Un hombre al que todos tenían en buena consideración fue culpado injustamente del asesinato de una mujer. El verdadero criminal era un hombre muy poderoso y había movido todos los hilos para buscar un cabeza de turco de su horrendo acto. El falso culpable fue llevado a juicio sin dilación y pocos confiaban en que fuese declarado inocente.

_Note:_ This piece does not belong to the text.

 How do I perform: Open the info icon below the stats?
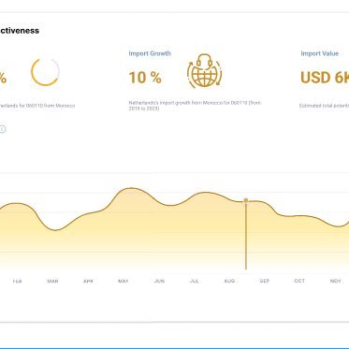(2, 129)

Tal era la influencia del poderoso asesino que hasta compró al juez, quien dispuso todo para mantener las apariencias de un juicio justo. Así, el magistrado dijo al encausado:
—Dejaremos en manos del Señor tu destino. Escribiremos en dos papeles las palabras «culpable» e «inocente». Tú escogerás uno y será Dios quien decida.
El mal juez había preparado una trampa: en ambos papeles escribió «culpable», de modo que nada importaría cual fuese la elección.
Llegado el momento de la verdad, el hombre ante el asombro de todos los que allí estaban presentes, cogió unos de los papeles y se lo tragó. Cuando el juez, indignado, le preguntó cómo sabrían el veredicto, respondió:
—Es muy sencillo, solo hay que leer el papel que queda para saber qué ponía el que me tragué.
Y es que, por más difícil que nos parezca una situación, siempre hay una salida.